How to Maintain Data Integrity: 6 Best Practices

Ofem Eteng • Last Modified: August 23rd, 2023

Data Integrity

Business decisions in large enterprises and startups are increasingly being made based on data. Data is now being generated and collected across several layers of business operations. The data extracted is used to fine-tune work processes, create metrics to determine business performance and better understand the prevailing market environment. With the increased importance and dependence on data for business viability, it has become critical that the data that is being used has integrity. This means that every business has to ensure that the data on which it draws insights for its operations is reliable, accurate, and dependable.

Businesses have to ensure that they are not using wrong, faulty, or altered data for their data science projects as relying on data that lacks integrity is a recipe for disaster since the insights derived will be amiss and any strategies built on top of them will likely fail in the real world. Data Integrity is, therefore, to be seen as an integral part of any successful data science workflow because the information derived from data ultimately relies on the accuracy of the input data.

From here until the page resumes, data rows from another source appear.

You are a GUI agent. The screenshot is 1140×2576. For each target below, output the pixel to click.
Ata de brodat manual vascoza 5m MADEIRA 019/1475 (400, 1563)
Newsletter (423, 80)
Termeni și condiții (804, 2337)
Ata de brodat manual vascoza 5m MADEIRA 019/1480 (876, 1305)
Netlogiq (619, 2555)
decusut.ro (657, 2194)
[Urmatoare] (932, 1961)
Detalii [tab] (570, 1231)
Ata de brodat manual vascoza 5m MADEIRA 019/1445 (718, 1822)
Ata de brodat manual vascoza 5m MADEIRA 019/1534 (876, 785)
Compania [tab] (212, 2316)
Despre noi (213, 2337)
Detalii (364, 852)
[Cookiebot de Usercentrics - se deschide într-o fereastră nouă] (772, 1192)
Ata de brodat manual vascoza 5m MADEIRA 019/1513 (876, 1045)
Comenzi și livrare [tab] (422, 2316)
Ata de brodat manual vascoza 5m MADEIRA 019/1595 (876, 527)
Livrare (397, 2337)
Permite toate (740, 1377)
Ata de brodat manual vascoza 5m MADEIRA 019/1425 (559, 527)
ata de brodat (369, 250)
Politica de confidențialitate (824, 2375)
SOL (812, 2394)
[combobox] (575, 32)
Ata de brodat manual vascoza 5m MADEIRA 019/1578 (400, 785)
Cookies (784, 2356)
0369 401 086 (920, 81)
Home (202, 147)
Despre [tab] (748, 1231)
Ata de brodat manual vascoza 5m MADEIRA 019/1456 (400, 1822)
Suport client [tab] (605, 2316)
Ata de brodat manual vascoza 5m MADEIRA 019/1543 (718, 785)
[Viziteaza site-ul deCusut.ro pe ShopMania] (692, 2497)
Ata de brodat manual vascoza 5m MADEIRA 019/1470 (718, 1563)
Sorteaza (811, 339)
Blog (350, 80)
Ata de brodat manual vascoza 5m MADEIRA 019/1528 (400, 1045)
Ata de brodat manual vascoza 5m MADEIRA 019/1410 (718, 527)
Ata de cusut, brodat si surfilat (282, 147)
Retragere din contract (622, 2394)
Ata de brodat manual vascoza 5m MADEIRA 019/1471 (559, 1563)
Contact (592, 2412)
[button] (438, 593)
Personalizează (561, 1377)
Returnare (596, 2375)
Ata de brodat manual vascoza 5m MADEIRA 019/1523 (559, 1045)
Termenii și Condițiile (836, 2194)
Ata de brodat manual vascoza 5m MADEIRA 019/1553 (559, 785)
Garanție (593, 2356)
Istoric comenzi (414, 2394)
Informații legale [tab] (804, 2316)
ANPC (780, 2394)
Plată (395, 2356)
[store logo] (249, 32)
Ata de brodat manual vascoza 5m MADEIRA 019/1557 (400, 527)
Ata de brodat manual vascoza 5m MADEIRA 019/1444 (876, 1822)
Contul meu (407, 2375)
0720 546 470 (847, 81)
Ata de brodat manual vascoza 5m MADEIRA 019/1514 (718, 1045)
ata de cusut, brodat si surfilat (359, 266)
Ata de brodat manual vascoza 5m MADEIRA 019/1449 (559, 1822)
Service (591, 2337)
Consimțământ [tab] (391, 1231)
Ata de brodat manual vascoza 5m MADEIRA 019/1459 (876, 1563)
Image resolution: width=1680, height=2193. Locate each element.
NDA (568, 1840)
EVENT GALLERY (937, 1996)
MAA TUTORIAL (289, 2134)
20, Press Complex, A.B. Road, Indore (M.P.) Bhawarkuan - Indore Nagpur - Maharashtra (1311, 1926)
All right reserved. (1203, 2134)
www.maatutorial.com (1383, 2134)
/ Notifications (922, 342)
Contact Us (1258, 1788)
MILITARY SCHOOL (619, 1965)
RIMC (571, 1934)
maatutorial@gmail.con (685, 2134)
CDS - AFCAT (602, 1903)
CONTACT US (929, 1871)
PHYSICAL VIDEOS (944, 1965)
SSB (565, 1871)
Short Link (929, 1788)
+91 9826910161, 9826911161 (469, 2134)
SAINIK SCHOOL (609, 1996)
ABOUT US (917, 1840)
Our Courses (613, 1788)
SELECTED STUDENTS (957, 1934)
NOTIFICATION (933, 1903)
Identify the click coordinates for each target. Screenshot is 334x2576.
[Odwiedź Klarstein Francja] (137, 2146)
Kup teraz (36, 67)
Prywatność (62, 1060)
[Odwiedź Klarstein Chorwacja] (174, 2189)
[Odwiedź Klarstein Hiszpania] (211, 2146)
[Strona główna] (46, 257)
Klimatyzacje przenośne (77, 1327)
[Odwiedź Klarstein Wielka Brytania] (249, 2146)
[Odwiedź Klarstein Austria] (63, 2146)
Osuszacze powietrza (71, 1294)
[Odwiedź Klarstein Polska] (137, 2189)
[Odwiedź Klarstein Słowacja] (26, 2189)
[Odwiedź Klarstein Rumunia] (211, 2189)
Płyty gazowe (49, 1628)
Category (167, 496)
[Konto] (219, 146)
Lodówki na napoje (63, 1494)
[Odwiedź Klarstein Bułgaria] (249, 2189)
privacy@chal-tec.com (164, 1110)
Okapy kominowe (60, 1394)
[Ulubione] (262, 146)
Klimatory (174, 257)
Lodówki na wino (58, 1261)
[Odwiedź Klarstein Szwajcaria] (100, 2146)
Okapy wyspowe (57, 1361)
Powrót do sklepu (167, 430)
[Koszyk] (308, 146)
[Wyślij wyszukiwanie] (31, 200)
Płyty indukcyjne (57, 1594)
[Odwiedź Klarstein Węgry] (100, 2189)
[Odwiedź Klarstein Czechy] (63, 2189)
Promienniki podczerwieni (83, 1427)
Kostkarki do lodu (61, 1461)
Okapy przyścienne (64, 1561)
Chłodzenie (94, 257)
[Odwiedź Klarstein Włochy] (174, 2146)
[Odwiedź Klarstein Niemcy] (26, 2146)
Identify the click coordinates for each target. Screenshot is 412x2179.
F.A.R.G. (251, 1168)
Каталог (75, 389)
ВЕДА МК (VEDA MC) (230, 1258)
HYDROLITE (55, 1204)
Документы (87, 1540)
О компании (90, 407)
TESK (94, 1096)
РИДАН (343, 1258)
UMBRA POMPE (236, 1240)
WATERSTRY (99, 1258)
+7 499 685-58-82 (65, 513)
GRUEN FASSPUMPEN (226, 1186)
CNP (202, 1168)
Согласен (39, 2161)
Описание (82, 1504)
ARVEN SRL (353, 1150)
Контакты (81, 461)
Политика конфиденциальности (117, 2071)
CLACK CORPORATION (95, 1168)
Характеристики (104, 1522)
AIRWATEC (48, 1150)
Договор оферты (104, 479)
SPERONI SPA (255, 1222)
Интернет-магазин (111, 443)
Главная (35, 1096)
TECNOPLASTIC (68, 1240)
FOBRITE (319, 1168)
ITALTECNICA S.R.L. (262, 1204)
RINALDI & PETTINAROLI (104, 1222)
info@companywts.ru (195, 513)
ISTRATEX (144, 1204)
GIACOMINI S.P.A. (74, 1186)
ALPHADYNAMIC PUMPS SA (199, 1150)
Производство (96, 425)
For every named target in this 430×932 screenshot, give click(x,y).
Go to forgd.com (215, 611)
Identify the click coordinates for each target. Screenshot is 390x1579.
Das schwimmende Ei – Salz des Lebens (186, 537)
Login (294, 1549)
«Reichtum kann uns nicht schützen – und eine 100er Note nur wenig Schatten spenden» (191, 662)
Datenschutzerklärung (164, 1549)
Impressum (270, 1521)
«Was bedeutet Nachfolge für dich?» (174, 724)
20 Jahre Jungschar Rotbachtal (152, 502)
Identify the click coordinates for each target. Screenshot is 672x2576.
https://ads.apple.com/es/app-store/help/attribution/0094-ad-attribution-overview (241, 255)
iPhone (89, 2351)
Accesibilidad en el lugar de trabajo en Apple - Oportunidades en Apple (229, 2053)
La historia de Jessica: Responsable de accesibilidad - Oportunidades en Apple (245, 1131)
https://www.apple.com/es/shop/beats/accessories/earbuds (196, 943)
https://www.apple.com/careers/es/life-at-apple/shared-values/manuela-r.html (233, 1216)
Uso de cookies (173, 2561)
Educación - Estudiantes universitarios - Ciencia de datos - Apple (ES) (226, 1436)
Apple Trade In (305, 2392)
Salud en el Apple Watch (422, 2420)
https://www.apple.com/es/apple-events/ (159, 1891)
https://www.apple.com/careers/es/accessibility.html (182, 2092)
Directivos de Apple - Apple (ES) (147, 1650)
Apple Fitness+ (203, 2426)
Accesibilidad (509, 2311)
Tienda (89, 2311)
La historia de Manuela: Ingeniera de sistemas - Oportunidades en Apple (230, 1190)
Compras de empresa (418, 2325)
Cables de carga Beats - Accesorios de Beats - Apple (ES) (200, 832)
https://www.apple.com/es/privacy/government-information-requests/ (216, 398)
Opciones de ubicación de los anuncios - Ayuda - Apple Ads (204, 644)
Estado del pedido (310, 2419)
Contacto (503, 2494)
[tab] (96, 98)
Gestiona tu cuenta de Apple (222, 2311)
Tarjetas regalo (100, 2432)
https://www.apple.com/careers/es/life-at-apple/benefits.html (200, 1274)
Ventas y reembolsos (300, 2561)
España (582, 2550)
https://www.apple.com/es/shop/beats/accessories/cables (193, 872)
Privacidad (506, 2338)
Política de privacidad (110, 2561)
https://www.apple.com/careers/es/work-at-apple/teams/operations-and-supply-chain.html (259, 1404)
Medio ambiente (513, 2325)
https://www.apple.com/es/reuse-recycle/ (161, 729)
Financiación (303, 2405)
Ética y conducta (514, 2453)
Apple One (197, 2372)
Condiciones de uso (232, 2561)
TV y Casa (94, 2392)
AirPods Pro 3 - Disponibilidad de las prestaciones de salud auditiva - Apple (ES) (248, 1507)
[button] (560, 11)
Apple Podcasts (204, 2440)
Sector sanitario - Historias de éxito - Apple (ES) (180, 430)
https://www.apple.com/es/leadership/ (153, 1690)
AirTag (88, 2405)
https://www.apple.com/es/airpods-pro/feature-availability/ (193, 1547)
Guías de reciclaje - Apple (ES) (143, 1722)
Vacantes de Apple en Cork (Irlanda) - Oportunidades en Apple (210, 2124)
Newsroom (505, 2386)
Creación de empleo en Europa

Regardless of how expensive or elaborate enterprise data modelling tools are, they cannot in and of themselves provide and authenticate that the insights or suggestions generated are not skewed if the source data has been tampered with or corrupted. In this article, you will be introduced to the concept of Data Integrity, what it means, why it is important, the methods through which you can ensure/maintain Data Integrity within your organization.

By the end of all sections of this writeup, you will have been equipped with a working knowledge of how to think about and implement Data Integrity.

Table of Contents

What is Data Integrity?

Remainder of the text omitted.